第五節:待ち望んだ奇跡


一方、ベルシナの会員制レストラン“舞踏会”は、ピアノの美しい旋律が響き渡り、いつものように、いつまでも踊り続けている、紳士・淑女達で賑いを見せている。


ダルダの人形店“ジュリアンドール”の、近い将来の跡継ぎである、うっすらとした栗色の髪の背の高い美青年ジョウ=クリストは、今日は黒のタキシードで決めている。


そして、ジョウと手を取り合っているのは、ベルシナの大商人として知られる、ベルシナ人(ベルシャン)の、サロン=ゾル=ド=ドルガンの一人娘。東洋の血を引く、この辺りでは珍しく美しい漆黒の髪と闇色の眸の、ミサ=ティアラー=ド=ドルガン。

その艶やかな長い黒髪は、頭上にまとめ、衣装は挑発的で大胆なデザインの、黒のイブニングドレスを纏っている。

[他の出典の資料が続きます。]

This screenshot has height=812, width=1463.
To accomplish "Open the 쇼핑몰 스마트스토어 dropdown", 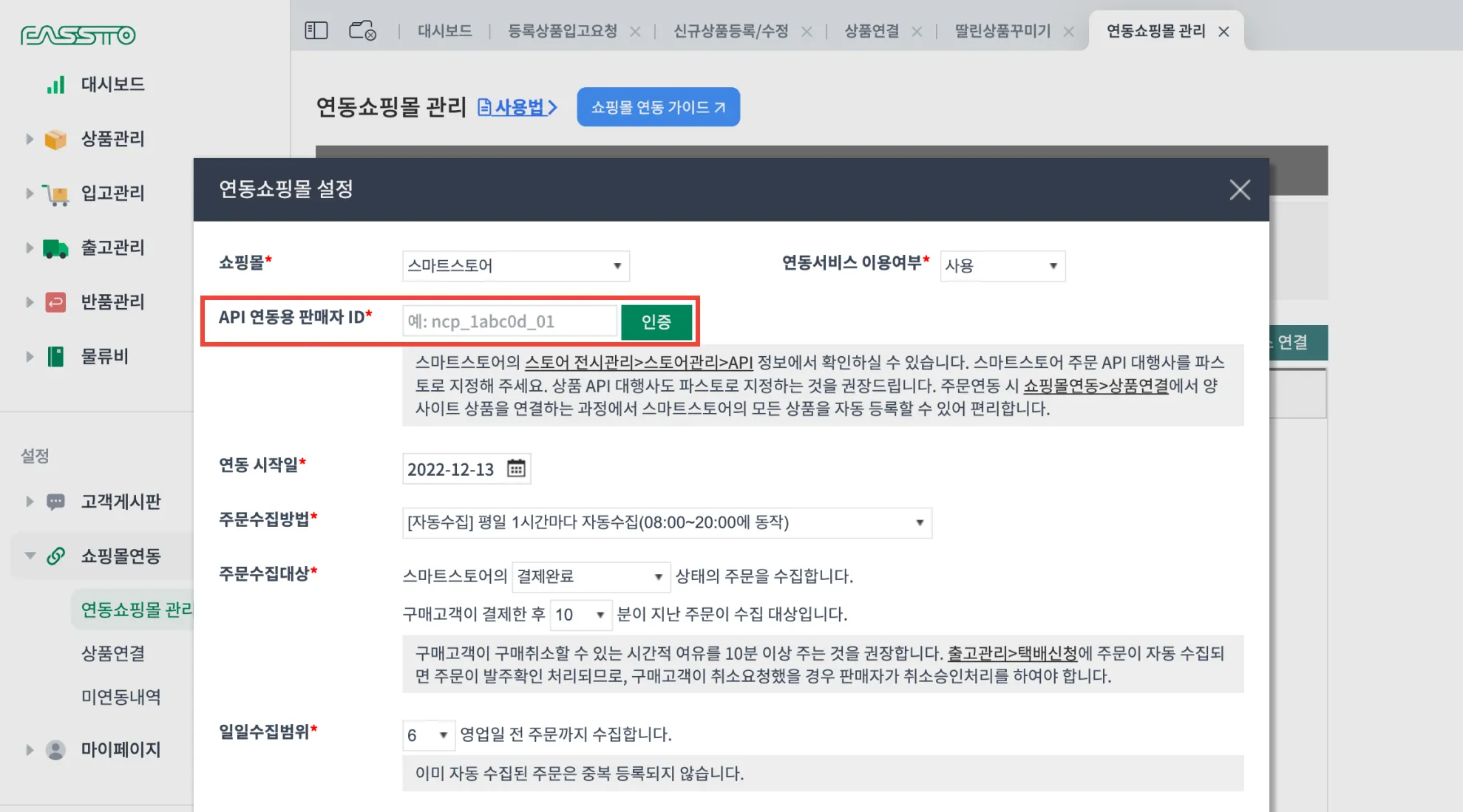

その見事なまでの闇の色の衣装は、ミサの全身を包み込むのが当たり前のように馴染み、うなじ、首筋から、背筋までを堂々と見せつけ、ボディラインを辿って行くと、腰の辺りからドレスは割れて、その割れ目からは際どい程に美しい脚線美を覗かせて、異性の欲を沸き立たせている。


その官能的な美しさには、恋人のジョウでさえも顔を赤くしてしまったくらいだ。



自分ほどこの衣装が似合う者はいないだろうと自負するミサは、周囲の視線を一身に集め、彼女に魅入る幾つもの視線に快感を覚え、つい満悦な笑みを浮かべてしまう。


注目を浴びるのは嫌いではない。しかも、相手は誰が見ても恥ずかしくない、美しい青年で、踵の高い靴を履いたミサと比べても尚、ひけを取らない長身。まさに、絵に描いたようなカップルだろう!と、ミサは優越感に浸っていた。



さて、それはそうと・・・・・、この若い二人のカップルも、先日めでたく婚約も成立し、二人は来週ここで急遽行われる婚約披露パーティーの為に、ダンスのレッスンをしている。


それというのも、ダンスが苦手なジョウに恥を欠かせないようにするために、ミサに強制的に強いられたレッスンの時間だった。


この、絵に描いたように美しい二人は、周りで踊る者やテーブルについて酒を呷っている者たちを充分に楽しませていた。